Topline
A New York state judge has shut down an attempt by Donald Trump to prove NBC purposefully released its Stormy Daniels documentary near the date of the president’s April 15 hush money trial in an effort to damage him in court, blocking a subpoena for network documents the judge called a “fishing expedition.”
Key Facts
Manhattan-based Judge Juan Merchan on Friday said Trump’s legal team could not subpoena documents related to the documentary’s premiere date or any payments Daniels (whose real name is Stephanie Clifford) received for participating in the project, which is an almost two-hour film called “Stormy” that chronicles the adult film star’s legal battle with the ex-president.
Trump will go to trial later this month on dozens of counts of falsifying business records to allegedly cover up a hush-money payment his former lawyer Michael Cohen made to Daniels in 2016 in exchange for her silence about a sexual relationship she says he had with Trump.
The trial was initially scheduled for March 25, seven days after NBC’s Peacock streaming service released the “Stormy” film, and Trump has claimed the release date was chosen to paint him in a negative light before the trial began.
NBC asked the judge to block the subpoena and said Daniels had nothing to do with the documentary’s release timing and did not have approval of its content.
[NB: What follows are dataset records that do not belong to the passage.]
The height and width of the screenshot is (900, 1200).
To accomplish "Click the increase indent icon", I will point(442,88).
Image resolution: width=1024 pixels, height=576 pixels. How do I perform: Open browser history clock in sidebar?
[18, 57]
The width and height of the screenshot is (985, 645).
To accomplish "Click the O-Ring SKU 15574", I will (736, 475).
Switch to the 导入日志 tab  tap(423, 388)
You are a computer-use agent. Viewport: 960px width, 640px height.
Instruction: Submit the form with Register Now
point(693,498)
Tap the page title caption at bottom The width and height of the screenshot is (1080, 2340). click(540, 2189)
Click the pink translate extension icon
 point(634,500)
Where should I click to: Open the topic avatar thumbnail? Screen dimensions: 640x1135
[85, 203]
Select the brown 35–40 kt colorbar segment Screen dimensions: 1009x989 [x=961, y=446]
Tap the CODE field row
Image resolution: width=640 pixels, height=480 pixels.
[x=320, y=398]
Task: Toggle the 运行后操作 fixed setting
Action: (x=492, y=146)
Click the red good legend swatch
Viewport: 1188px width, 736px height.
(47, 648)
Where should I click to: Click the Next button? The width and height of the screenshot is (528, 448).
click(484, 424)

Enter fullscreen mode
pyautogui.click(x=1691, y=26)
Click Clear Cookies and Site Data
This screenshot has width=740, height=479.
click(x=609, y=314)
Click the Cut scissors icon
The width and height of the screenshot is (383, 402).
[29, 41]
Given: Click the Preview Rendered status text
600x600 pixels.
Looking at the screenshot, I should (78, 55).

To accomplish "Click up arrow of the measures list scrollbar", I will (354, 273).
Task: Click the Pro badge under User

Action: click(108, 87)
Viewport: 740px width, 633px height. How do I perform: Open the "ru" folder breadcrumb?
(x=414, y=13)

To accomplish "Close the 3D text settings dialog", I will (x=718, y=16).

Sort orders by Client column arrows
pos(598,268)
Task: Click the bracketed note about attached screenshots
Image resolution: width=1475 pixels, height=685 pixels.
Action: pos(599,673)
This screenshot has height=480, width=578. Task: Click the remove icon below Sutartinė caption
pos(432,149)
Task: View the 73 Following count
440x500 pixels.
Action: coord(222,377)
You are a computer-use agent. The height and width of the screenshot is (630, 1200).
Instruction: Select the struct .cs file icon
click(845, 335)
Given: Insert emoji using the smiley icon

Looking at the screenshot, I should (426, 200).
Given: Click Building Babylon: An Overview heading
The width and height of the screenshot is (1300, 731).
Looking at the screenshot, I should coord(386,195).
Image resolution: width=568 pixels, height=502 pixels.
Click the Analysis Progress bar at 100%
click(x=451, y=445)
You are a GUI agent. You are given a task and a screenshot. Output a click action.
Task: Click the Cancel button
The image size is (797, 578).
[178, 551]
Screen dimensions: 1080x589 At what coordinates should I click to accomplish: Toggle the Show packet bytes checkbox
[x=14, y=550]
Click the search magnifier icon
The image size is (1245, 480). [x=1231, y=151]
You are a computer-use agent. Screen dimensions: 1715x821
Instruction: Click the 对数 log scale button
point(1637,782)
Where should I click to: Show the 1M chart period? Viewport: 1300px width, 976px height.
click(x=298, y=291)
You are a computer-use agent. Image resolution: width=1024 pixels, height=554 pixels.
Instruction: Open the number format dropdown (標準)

Merchan said the subpoena was “the very definition of a fishing expedition” also said it would be a violation of civil rights law for Trump’s attorneys to gain “unfettered access” to the internal documents of a media organization.
Key Background
Trump has been charged in Manhattan with 34 counts of falsifying business records after he allegedly misidentified a series of payments to Cohen as payments for legal services, when he was actually repaying Cohen for hush money he gave to Daniels before the 2016 election. Daniels has said she had a sexual encounter with Trump in 2006, a year after he married his wife Melania. The money was reportedly paid to her to keep silent about their affair. Trump has pleaded not guilty to all counts. On Wednesday, Merchan also denied a motion by the former president to delay the trial until the Supreme Court rules on the issue of presidential immunity, which Trump argues applies to some degree in all of his criminal trials. He claimed his presidential immunity would prevent some evidence from being presented in the Daniels trial, and has generally argued his actions while in office are protected from prosecution even though he is no longer president. The Supreme Court will hear oral arguments later this month.
Tangent
April 15 will be a busy day for Trump. In addition to the start of jury selection for the Daniels trial, he is also scheduled to be deposed by lawyers of two co-founders of the Trump Media & Technology Group in a trial that claims Trump tried to dilute their shares in the company—which made the Truth Social app—before it went public last month. The Trump Media & Technology Group has filed a countersuit. The company became publicly traded on March 26 as $DJT with an initial valuation of $8 billion, after merging with a publicly traded shell company, but Trump Media’s share price has fallen significantly since then. Shares of the company were down 9% on Friday, and its market cap sat at around $5.6 billion.
Forbes Valuation
Trump was worth an estimated $5 billion on Friday and ranked as the 625th richest person in the world. His net worth climbed by an estimated $4 billion when Trump Media started trading. He was worth an estimated $2.3 billion before the company went public, and his net worth was down an estimated $476 million when the stock dropped Friday.